Meditations of Violence

2008 November 27
by Scott P. Phillips

Yes, dear reader, it seems I am the last kid (blogger) on the block to read Meditations on Violence, A Comparison of Martial Arts Training & Real World Violence, by Sgt. Rory Miller. Many of my fellow bloggers have recommended it but it wasn’t until I got hold of it myself that I understood why.

Sgt. Rory is a good writer. He understand his audience really well. His audience is made up mostly of tough-guy martial artists who train a lot, and not so tough-guy martial artists who also train a lot. He talks to us as if we were a bunch of girls sitting around in our nighties at a pajama party. In walks Sgt. Rory with his big boots, body armor, sim-guns, SWAT team-prison guard experience, with talk of predators and the monkey dance. With bravado and humor, he kindly offers to set us straight.

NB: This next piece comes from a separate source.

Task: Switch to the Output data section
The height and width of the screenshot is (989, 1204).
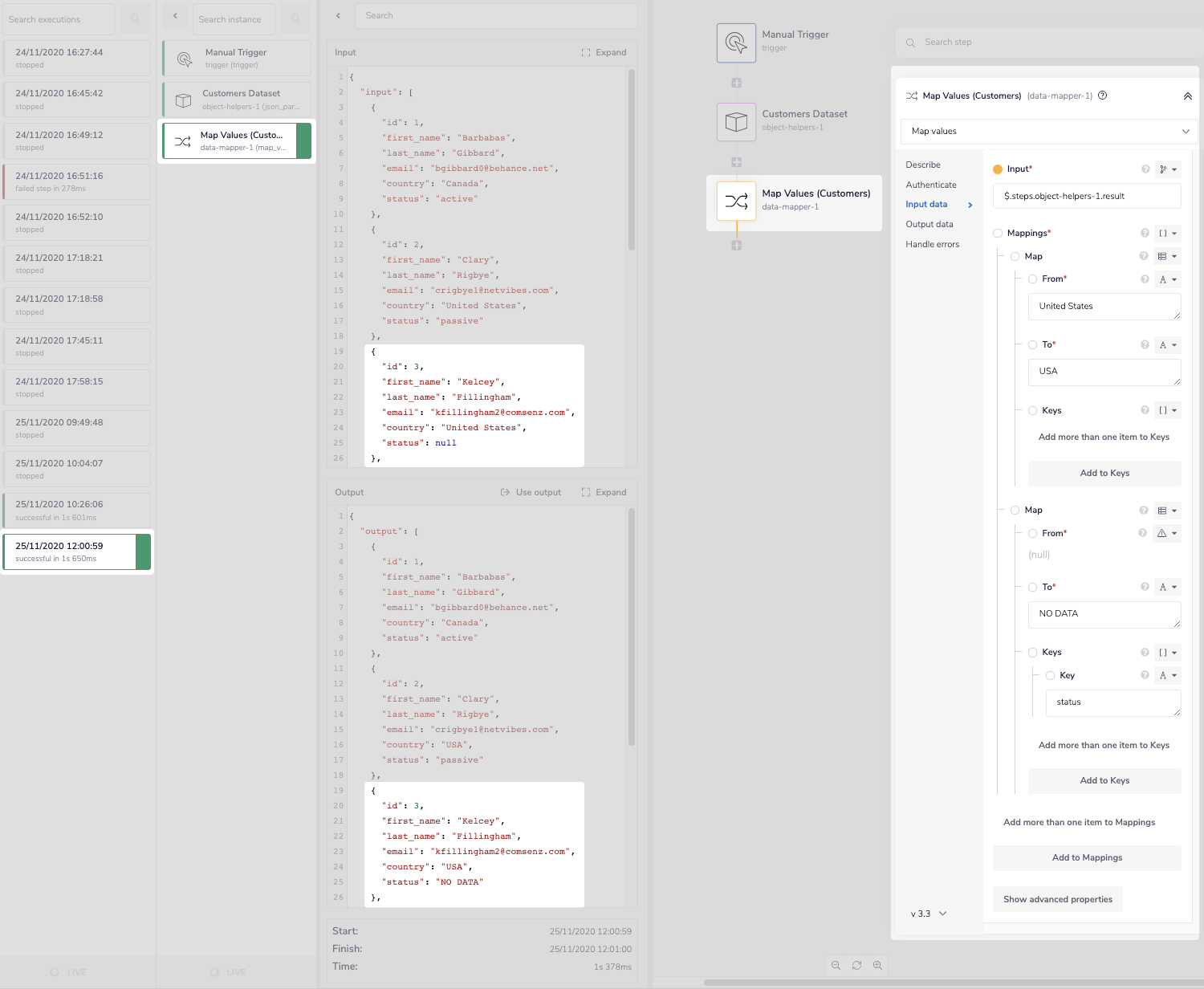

This book makes you meditate on violence. I particularly like his discussion of what happens to your body when you are attacked–What he calls the hormone cocktail. He says we lose dexterity and coordination and not just the ability the think or plan but the ability to see, hear and feel. Our sense of time becomes distorted and we can even freeze up.

Reading this book makes us think hard on the value of our martial arts training. Different types of training serve wildly different purposes. Of course this is obvious, we don’t do muscle building to get good at push-hands, we don’t cultivate weakness to win wrestling competitions, and we don’t practice butterfly kicks unless we have an appetite for showing off. But no doubt, readers will find justifications for doing the practices they already enjoy–Even though he blind sides you with smart quips like this one:

Experience, in my opinion, could not give rise to a new martial art. Given the idiosyncratic nature and the improbability of surviving enough high-end encounters, it would be hard to come up with guiding principles or even a core of reliable techniques. I am painfully aware that things that worked in one instant have failed utterly in others.

There we have it, from the tough guy of all tough guys, the professionals’ professional, the marital arts trainers’ trainer! Martial arts can not have been created by people with real life fighting experience. Go ahead, bite down on this bullet, I know it hurts.

Still he unwittingly makes a great case for Chinese internal martial arts training. For the sake of argument, let’s pretend that the main reason internal martial arts were created was for fighting (an idea my regular readers know I find ridiculous).

In a fight for our lives we fall under the influence of adrenaline and we become very strong. Mark one down for cultivating weakness! Don’t waste your time cultivating strength, in a real fight you’ll be really, really strong– automatically…autonomicly.

You will also lose your sensitivity to pain, so external conditioning, training to take blows, is also a waste of time. Sgt. Rory doesn’t totally reject conditioning. He says that training surprise impacts, on your face particularly, can help to keep you from going into shock in a situation where you are completely surprised. Familiarity with the feeling of being hit will make it easier to see through the hormonal fog.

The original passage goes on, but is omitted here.